▶ _Work to be completed_:
Produce word for word the lines of the data below running from the one that has "Screen dimensions: 684x400" to the one that has "The height and width of the screenshot is (456, 868).", inclusive, and no others.

Stored data
··········

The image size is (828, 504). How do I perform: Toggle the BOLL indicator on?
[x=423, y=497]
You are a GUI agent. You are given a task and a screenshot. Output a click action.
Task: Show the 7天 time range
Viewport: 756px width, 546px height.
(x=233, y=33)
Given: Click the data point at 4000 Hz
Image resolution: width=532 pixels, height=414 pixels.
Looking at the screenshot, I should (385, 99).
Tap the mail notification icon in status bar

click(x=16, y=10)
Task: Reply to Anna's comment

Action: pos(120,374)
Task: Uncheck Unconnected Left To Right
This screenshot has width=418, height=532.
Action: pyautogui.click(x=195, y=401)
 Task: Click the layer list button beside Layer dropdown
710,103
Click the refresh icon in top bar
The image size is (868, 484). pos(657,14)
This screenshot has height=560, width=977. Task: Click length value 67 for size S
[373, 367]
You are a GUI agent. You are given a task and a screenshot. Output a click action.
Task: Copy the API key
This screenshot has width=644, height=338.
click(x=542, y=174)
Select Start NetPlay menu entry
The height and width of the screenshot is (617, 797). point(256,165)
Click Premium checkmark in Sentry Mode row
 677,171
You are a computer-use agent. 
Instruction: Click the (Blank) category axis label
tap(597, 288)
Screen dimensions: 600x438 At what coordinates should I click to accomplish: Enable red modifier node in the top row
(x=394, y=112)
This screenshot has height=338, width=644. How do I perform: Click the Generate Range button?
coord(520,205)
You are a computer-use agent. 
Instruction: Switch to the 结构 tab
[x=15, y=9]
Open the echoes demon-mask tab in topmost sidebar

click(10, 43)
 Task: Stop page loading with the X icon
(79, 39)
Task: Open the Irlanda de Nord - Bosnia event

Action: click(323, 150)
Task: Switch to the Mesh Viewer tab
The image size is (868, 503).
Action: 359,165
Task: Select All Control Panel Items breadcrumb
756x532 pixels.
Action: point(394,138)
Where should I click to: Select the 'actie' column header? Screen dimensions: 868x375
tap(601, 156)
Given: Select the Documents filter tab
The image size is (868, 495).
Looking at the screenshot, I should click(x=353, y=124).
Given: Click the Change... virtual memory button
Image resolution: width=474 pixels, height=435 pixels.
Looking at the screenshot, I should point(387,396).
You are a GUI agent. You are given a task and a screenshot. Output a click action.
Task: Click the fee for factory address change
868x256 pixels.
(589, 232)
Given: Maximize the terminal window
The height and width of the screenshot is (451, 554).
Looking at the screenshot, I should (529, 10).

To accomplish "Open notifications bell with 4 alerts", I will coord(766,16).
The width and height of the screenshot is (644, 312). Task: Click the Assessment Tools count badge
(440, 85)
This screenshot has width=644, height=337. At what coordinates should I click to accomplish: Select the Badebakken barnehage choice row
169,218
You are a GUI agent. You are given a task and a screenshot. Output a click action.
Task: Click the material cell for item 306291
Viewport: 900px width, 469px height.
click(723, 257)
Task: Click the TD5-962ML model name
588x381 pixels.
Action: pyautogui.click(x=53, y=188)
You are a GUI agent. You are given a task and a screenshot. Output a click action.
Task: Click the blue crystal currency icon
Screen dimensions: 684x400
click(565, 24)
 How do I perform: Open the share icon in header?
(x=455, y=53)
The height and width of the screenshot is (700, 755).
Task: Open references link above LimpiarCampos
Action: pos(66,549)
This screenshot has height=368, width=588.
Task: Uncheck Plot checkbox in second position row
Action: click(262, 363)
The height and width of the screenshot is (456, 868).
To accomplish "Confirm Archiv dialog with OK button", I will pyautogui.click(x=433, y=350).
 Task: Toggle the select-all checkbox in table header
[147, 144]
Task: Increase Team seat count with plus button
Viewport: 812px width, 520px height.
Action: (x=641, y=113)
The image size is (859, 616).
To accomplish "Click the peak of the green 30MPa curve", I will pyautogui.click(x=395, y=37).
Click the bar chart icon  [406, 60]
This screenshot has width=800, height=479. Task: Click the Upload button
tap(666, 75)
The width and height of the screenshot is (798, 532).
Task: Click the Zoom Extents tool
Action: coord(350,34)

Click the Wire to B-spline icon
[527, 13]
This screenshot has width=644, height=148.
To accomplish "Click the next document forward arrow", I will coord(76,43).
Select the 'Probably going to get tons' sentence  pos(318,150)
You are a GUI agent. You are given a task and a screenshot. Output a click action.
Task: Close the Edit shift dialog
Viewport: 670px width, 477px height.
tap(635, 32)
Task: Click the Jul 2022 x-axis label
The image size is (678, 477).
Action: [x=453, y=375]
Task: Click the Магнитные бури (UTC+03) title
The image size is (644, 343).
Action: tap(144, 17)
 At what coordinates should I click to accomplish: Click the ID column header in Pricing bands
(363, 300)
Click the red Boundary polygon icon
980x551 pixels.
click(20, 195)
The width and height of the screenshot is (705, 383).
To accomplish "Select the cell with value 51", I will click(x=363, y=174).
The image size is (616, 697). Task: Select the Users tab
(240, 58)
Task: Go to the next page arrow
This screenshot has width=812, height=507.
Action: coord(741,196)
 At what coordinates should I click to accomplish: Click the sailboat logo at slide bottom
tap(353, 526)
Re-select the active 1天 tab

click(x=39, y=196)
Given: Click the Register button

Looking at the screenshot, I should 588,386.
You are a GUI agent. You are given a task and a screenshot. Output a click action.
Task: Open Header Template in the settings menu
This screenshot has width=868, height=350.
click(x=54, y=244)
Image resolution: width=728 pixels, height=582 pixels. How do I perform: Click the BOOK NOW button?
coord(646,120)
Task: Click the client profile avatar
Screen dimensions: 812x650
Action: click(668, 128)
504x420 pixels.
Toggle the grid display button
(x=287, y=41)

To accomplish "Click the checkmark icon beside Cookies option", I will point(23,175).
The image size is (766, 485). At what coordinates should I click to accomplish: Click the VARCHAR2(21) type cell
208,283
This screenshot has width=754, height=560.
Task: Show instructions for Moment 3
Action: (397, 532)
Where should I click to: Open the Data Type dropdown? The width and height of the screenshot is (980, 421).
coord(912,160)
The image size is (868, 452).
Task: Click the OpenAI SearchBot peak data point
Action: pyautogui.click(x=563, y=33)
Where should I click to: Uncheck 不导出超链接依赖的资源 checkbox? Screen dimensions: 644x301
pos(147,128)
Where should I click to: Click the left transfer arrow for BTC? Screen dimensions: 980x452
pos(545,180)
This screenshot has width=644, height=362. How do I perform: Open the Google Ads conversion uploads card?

··········

▶ _Response below_:
Screen dimensions: 684x400
click(565, 24)
 How do I perform: Open the share icon in header?
(x=455, y=53)
The height and width of the screenshot is (700, 755).
Task: Open references link above LimpiarCampos
Action: pos(66,549)
This screenshot has height=368, width=588.
Task: Uncheck Plot checkbox in second position row
Action: click(262, 363)
The height and width of the screenshot is (456, 868).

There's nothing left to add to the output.